First steps were the usual round of updates to install, update to WordPress 3.2.1 and a new theme with some little tweaks from me. This even included the usage of one of Google’s web fonts. World of wonders, this even worked in the three browsers, that I tried (Firefox, Chrome and IE8).
Of course, the usual problem solving was also necessary. Blogging clients like Blogilo or ScribeFire wouldn’t get the older posts list from the site. To fix this PHP’s memory limit needed to be changed. With WordPress 2.9 16M was enough. Now with WordPress 3.2.1 after some tries I set the limit to 36M, the maximum, which my provider allowes.
Long over due, the update to WordPress to 2.0.4 on this site. Until some moments ago I was still running 2.0.2.
Again, I did the update a bit different compared to the documentation on the WP site. First I compared the files from this site to the WP 2.0.2 distribution directory to find out about any local changes. In my case I modified
wp-comments-post.php to support AuthImage. Then I compares to distributions 2.0.2 and 2.0.4 against one another to find out about new or changed files. This is the list of changed files. I zipped them after having included the changes for AuthImage in
wp-comments-post.php, transferred them to this site and extracted them in the WordPress installation directory. Done.
This worked for me, it might even work for you.
It’s been quite a while, that WordPress 2.0.2 has been released. Until now I didn’t really had the nerve to update to this version, but due to my broken ankle joint, I currently have a little more time on my hands until I’m fit enough to start working again.
Anyway, I mirrored the data from the website to my local Linux box, first to have backup and second to do the actual update on the local system. Update went smoothly due to the very good instructions. After that I needed to update some plug-ins or reintroduce the changes, that one of the plug-ins required. Since I only use AuthImage, Markdown, IImage-Browser and Spam Karma 2 this wasn’t much work.
Finally I deactivated the plug-ins on the website, rsync’d the local WordPress directory to the website, ran the
upgrade.php script and reactivated the plug-ins. Done.

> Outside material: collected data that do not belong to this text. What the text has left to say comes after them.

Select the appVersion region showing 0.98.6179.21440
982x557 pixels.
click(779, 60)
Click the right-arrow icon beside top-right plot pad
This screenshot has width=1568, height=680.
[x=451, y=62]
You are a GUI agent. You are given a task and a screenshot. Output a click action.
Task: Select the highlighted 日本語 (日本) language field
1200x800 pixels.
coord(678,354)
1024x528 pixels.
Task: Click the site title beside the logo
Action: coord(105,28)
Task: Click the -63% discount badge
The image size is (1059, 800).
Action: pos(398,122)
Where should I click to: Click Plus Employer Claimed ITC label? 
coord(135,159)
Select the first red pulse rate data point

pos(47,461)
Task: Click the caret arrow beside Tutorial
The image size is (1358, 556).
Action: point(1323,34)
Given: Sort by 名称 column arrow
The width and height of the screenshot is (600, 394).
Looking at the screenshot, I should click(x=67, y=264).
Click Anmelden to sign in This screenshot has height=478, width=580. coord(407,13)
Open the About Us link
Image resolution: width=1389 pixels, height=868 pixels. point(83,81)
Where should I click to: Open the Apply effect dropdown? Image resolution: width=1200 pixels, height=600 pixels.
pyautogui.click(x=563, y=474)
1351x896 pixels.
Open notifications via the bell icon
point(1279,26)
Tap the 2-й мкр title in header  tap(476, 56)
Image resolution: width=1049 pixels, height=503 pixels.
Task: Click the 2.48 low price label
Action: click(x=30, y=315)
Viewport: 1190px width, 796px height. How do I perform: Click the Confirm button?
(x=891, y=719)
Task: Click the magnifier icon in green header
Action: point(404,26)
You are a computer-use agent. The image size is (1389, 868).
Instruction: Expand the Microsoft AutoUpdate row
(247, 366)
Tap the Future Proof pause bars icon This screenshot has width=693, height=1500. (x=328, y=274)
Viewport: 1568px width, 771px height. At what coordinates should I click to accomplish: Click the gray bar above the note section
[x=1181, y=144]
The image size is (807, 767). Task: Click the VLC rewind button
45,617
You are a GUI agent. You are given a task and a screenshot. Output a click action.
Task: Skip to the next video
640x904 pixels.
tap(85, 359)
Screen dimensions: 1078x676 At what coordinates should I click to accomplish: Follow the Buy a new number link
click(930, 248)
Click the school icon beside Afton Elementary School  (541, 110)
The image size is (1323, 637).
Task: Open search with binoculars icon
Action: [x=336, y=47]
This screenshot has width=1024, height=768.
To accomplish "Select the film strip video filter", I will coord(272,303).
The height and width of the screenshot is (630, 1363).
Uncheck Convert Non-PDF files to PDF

Cudos to the WordPress developers. I guess, it’s now time to create some new theme and update the look of the site.
I had some trouble to get jblogeditor to work through a proxy.
When I first tried it, I had it installed according to these instructions and then the appropriate settings were inherited
from Eclipse. After a bit of fiddling, I figured it out:
./jblogeditor -vmargs -Dhttp.proxyHost=proxy.... \
Might have been obvious to someone with more Eclipse experience.
In my company I’m still running TWiki as
the department collaboration tool. Although to be honest, except for 2 or 3 people in my
group the usefulness of a Wiki has not yet really been understood.
Anyway, I’m still running the September, 2001 version of TWiki with some local design modifications.
Since I have redesigned my departments website, I thought, it was time for an Twiki refresh
as well. A release candidate for version 4.0 was announced recently on
freshmeat, so I gave this version a try.
And I must say, that I’m very probably going to switch to
Drupal. I found TWiki’s customization layer
not very user friendly and somewhat hard to understand. There are so many files with so
TMPL definition. In the end I might not have tried hard enough to
understand it all, but it sure looks intimidating. Drupal on the other hand was very easy
to understand, one template file styled with CSS. To have a little more flexibility, I
installed the PHPtemplate
engine and after about a hour I had a basic working design implementation even though I never have programmed one line in PHP. With the
installed Markdown module,
text input for any user will be just as easy as with a Wiki.
So, I guess, Drupal will be it in the end.
Since a couple of days I’m seeing advertisements within the RSS feeds from freshmeat. As much as I can understand, that they must see to it, that their services are sufficiently funded, I still find it pretty annoying. In particular when you are reading the freshmeat RSS feeds through bloglines. Due to the restrained design of the bloglines service, the ads are pretty distracting (which is probably good for the advertisement customers), but it always takes conscious effort to move the attention from the advertisement banner to the actual article. This is not so much an issue with a RSS reader like akregator or liferea, where you usually decide by the headline, which article you want to read. Anyway, I might decide, that I’m going to read freshmeat exclusively with a web browser again.